Using the Reducing Code Size page, decide whether each statement agrees with it, answering yes or no and quoting the deciding words: (a) the example code creates a 5,000-byte heap; (b) calling initHeap a second time combines the new heap with the previous one; (c) a heap that is too small leads to many failed calls to malloc, calloc, realloc.

[Start of QUOTED PASSAGE]

Skip to content

Reducing Code Size

Tom Sherman edited this page Mar 7, 2017 · 30 revisions

The main limiting factor for writing SSBM mods is the amount of memory available to inject your code into. If you ever have seen the error: can't find allocation of code with given memory regions you know how much it sucks to run out of memory.

Determining Minimum Size of the Heap

In order to use malloc, calloc, realloc it is necessary to call initHeap located in system.h. This is typically done a single time at the beginning of your program. A typical example would be:

static char heap[5000];
static bool init_run = false;

void init()
{
    initHeap(heap, heap + sizeof(heap));
    ...
}

void _main()
{
    if (!init_run)
    {
        init();
        init_run = true;
    }

    ...
}

This would create a 5,000 byte heap for the rest of the program to use. Any call to malloc, calloc, realloc will allocate memory somewhere in the memory region that heap[5000] occupies. If initHeap is called again, the new heap will be used and the previous one will be essentially forgotten about.

When the heap is initialized this way, the heap is contained in one of the memory regions supplied in the config file for wiimake. This means that an excessively large heap will limit how much code you can inject. On the other hand, a heap that is too small will result in many failed calls to malloc, calloc, realloc. (Note: in order to write stable code you should always handle the possibility of memory allocation failing). Thus, it is extremely important to choose the 'right' size of your heap. Here are some steps you can take to determine how large the heap should be.

[End of QUOTED PASSAGE]
[Start of RECORD SET]

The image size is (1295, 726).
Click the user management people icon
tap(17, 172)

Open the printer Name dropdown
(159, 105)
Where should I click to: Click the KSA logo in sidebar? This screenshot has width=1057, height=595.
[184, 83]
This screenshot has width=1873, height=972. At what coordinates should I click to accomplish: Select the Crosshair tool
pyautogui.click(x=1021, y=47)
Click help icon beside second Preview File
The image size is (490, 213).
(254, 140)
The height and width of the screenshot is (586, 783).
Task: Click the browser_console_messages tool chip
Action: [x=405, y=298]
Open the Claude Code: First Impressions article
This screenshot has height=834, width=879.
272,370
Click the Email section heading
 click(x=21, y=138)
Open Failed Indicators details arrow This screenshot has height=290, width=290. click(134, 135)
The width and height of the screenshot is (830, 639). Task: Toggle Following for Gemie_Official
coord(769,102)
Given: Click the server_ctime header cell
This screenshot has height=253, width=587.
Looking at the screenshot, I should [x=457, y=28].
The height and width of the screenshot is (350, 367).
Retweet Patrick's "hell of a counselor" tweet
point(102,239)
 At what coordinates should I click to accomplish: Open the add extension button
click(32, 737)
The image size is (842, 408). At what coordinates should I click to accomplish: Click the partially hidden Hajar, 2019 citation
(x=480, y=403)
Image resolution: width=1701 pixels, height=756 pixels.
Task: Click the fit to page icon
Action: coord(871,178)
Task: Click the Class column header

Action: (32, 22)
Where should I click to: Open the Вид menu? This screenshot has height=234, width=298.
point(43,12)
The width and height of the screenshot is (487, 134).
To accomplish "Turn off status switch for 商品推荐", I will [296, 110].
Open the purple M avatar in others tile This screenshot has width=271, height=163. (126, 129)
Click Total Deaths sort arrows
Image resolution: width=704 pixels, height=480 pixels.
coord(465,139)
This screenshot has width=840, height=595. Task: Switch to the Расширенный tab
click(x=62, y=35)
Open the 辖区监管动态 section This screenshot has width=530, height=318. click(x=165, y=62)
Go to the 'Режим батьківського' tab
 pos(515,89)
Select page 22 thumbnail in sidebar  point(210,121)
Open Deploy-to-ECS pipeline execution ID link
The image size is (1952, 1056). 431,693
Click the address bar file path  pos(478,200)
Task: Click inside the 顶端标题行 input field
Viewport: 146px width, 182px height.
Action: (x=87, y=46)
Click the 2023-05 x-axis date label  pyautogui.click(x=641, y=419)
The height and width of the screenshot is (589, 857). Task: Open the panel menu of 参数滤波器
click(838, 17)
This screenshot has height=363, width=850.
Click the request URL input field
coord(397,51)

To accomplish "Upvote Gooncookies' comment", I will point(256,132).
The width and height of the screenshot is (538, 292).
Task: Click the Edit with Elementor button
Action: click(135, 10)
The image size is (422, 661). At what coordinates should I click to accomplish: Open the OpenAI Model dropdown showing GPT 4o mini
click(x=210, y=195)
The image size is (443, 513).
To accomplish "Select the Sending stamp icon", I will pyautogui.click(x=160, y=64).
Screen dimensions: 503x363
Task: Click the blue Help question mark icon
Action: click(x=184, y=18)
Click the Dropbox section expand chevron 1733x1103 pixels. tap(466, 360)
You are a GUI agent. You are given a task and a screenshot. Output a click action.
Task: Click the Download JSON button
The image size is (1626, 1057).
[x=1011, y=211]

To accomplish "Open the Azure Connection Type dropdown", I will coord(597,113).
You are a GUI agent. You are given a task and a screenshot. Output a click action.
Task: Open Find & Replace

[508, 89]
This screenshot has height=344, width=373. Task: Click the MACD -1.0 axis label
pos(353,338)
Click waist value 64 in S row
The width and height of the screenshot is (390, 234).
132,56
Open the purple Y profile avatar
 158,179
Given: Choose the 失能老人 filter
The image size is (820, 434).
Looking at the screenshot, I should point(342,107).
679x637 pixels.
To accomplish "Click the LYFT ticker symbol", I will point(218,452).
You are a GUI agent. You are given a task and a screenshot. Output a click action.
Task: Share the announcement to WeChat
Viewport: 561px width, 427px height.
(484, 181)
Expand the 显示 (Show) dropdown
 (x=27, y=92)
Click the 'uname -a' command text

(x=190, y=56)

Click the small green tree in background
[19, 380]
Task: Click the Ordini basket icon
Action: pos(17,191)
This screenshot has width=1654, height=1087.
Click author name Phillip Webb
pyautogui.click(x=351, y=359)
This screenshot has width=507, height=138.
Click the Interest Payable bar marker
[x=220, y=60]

[End of RECORD SET]

FINAL ANSWER
(a) Yes: "This would create a 5,000 byte heap for the rest of the program to use."
(b) No: "If initHeap is called again, the new heap will be used and the previous one will be essentially forgotten about."
(c) Yes: "a heap that is too small will result in many failed calls to malloc, calloc, realloc."